"He'll Have to Go" is een nummer van de Amerikaanse zanger Jim Reeves. Het nummer verscheen op zijn gelijknamige album uit 1960. In november 1959 werd het uitgebracht als single. Het nummer werd gecoverd door diverse artiesten, waaronder Ry Cooder, die er in 1976 in Nederland en Vlaanderen een hit mee scoorde.
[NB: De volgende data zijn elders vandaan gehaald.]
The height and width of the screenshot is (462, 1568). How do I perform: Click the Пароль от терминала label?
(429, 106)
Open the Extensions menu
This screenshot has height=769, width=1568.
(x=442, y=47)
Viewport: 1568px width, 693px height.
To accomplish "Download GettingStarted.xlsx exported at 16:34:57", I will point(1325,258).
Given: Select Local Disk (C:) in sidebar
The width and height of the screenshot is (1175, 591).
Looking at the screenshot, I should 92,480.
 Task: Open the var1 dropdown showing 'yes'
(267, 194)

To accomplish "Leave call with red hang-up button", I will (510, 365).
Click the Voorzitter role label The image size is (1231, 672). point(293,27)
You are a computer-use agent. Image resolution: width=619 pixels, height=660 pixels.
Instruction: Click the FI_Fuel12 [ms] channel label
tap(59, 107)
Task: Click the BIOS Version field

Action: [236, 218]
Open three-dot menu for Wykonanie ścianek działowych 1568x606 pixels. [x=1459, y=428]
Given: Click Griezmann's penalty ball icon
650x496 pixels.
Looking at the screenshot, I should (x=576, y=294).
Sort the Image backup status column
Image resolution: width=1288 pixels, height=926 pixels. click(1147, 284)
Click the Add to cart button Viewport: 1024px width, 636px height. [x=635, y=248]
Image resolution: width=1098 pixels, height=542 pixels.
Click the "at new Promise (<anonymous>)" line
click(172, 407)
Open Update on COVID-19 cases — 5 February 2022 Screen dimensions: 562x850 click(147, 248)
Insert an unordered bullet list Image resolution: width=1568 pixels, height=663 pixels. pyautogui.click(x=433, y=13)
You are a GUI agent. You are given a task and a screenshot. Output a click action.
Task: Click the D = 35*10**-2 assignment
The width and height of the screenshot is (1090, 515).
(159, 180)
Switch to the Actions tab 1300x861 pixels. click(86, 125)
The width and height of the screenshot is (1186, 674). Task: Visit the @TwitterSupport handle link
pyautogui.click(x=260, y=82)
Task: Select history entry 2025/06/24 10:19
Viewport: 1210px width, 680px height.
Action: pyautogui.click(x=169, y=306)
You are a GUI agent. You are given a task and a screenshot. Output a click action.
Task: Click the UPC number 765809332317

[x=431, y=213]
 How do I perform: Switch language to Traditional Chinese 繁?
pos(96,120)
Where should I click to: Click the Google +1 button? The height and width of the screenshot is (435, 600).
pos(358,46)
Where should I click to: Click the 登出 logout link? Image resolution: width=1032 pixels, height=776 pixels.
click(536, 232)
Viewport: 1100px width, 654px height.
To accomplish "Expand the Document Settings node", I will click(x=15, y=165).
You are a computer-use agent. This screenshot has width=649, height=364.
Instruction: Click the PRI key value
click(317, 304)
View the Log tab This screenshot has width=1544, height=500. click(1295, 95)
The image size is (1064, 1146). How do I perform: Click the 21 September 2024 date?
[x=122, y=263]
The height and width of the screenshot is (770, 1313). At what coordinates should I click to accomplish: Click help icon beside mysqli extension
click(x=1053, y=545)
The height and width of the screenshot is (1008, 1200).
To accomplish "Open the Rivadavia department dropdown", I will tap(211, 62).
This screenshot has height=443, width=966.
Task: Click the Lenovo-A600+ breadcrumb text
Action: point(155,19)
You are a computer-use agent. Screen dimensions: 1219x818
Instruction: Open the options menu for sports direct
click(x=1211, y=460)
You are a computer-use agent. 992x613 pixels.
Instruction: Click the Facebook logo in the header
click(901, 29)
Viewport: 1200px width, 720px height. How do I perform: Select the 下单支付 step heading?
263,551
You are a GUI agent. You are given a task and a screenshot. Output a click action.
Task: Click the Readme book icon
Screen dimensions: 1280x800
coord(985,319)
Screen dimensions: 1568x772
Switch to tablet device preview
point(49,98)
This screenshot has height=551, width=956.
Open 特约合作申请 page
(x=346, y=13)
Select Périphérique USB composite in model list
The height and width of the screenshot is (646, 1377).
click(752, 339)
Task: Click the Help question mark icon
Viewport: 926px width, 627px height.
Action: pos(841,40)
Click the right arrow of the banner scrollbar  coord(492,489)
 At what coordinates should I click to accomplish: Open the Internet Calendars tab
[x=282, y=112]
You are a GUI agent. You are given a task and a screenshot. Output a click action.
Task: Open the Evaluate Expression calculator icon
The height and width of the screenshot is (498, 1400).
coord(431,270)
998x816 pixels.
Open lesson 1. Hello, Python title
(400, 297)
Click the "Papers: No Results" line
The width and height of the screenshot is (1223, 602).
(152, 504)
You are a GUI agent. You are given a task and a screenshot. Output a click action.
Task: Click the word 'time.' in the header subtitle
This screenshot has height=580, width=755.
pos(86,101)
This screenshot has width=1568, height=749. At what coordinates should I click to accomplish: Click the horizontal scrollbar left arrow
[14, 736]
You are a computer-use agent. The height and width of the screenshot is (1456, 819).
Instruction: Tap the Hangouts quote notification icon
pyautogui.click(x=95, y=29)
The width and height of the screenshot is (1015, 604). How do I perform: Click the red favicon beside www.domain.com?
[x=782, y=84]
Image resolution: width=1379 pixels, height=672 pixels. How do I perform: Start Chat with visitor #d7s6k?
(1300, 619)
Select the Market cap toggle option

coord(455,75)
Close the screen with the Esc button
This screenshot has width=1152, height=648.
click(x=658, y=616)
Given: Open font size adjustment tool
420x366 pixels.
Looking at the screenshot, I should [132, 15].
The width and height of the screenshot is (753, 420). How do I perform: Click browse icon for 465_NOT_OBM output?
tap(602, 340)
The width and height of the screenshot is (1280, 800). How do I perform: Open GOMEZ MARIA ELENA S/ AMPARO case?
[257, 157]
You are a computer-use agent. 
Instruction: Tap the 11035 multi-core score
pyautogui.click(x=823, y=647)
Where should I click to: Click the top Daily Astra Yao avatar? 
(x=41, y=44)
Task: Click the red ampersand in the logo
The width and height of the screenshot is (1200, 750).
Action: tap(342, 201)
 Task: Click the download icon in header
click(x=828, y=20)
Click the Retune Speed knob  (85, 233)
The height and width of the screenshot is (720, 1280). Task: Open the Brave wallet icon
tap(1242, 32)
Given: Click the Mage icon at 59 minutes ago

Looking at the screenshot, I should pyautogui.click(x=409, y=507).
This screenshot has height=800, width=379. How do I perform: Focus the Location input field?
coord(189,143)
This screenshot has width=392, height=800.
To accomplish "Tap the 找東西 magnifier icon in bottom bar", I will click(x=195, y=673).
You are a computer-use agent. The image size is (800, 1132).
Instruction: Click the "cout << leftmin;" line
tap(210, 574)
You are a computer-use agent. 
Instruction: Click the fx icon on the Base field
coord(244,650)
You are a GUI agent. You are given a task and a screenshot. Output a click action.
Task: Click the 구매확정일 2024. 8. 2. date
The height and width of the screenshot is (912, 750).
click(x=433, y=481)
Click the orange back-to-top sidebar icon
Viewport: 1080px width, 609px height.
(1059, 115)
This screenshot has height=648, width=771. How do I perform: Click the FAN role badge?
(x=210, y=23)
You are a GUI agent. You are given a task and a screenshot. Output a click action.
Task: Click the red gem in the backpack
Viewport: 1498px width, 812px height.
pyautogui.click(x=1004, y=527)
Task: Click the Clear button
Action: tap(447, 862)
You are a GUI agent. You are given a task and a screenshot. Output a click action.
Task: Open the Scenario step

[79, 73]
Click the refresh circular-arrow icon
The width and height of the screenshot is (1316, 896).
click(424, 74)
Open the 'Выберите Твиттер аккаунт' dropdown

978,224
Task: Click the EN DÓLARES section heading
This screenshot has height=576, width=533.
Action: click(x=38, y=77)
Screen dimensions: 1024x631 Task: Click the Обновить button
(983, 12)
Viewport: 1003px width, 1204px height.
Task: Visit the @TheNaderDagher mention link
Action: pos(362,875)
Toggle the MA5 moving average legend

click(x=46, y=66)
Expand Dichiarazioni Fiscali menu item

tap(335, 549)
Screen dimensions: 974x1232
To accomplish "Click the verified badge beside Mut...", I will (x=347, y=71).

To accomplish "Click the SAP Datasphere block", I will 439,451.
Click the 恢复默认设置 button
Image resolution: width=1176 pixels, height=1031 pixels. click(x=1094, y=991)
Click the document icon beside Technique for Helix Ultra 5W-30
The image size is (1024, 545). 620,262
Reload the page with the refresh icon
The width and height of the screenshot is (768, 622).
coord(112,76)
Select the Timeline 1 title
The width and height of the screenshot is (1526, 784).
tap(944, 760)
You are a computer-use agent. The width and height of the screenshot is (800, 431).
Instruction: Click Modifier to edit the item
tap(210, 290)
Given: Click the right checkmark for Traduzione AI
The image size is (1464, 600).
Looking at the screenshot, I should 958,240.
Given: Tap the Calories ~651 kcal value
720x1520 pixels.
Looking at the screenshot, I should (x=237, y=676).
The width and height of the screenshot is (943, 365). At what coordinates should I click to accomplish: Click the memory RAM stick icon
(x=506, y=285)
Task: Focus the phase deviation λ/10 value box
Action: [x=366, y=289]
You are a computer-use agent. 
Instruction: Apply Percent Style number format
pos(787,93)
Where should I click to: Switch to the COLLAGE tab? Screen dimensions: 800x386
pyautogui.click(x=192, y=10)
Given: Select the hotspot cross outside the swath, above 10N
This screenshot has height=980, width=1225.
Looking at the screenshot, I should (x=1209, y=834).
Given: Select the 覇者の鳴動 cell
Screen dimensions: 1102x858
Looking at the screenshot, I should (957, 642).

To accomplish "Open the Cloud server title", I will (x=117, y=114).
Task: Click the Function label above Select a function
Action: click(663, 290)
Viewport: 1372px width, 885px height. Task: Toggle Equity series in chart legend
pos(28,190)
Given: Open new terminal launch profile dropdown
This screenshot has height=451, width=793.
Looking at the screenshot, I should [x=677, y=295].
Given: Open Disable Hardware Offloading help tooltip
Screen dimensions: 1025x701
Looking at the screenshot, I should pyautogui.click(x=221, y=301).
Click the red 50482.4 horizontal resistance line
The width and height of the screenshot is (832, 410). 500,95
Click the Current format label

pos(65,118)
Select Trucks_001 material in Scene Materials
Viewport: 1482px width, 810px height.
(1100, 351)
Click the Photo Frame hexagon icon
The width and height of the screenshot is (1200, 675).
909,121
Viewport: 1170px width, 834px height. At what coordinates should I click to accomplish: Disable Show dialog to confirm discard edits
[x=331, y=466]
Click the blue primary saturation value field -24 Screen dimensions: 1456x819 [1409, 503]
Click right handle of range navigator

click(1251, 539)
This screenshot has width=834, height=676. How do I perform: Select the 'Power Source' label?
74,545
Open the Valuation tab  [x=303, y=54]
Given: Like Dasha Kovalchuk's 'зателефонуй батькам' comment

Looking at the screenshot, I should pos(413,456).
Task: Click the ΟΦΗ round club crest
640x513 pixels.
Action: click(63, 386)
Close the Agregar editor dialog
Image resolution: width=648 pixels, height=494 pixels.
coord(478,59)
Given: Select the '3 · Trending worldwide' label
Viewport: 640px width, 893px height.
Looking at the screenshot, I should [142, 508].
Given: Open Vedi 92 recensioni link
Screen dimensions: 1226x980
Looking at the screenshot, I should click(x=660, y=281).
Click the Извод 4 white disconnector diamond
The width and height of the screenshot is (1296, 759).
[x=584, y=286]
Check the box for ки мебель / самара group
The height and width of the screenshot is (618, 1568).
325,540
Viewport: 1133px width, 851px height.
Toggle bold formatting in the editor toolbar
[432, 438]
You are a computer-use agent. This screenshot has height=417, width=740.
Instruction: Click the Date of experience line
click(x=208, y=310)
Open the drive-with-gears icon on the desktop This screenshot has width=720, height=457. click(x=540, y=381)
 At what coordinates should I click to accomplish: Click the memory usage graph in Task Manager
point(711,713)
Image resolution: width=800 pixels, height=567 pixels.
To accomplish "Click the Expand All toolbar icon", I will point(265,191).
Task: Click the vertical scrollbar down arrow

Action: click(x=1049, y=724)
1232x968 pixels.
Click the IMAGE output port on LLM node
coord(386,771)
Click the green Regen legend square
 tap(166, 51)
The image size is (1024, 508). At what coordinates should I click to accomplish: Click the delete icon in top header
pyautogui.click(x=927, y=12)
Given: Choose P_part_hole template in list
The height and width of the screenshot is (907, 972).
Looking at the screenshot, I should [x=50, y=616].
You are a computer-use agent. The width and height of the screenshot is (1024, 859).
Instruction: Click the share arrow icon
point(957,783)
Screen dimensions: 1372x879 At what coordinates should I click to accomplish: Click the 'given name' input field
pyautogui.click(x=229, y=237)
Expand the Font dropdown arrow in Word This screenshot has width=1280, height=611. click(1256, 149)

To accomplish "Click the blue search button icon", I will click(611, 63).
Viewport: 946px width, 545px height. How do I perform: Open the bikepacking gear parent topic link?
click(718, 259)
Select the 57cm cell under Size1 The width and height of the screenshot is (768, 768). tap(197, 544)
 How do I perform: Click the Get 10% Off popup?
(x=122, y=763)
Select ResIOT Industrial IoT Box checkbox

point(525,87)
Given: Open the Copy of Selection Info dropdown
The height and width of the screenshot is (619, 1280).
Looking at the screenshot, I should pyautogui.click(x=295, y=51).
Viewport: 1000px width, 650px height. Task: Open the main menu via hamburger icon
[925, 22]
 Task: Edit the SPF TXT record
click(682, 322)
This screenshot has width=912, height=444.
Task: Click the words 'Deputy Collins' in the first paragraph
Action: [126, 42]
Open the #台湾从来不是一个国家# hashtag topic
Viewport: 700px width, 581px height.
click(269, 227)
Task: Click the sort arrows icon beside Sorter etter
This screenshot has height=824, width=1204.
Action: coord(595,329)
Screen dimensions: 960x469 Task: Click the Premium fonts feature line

"He'll Have to Go" is geschreven door Joe en Audrey Allison en geproduceerd door Chet Atkins. Het nummer gaat over een man die een telefoongesprek met de vrouw van wie hij houdt, maar tijdens het gesprek realiseert hij zich dat er een andere man bij haar is. Joe en Audrey Allison, die met elkaar getrouwd waren, raakten geïnspireerd om het nummer te schrijven nadat zij zelf een telefoongesprek hadden waarin zij moeite hadden om elkaar te begrijpen. Vanwege het lawaai op de achtergrond en de zachte stem van Audrey vroeg Joe om haar mond dichtbij de telefoon te houden. Naar aanleiding van deze gebeurtenis schreef Audrey de eerste regel van het nummer: "Put your sweet lips a little closer to the phone".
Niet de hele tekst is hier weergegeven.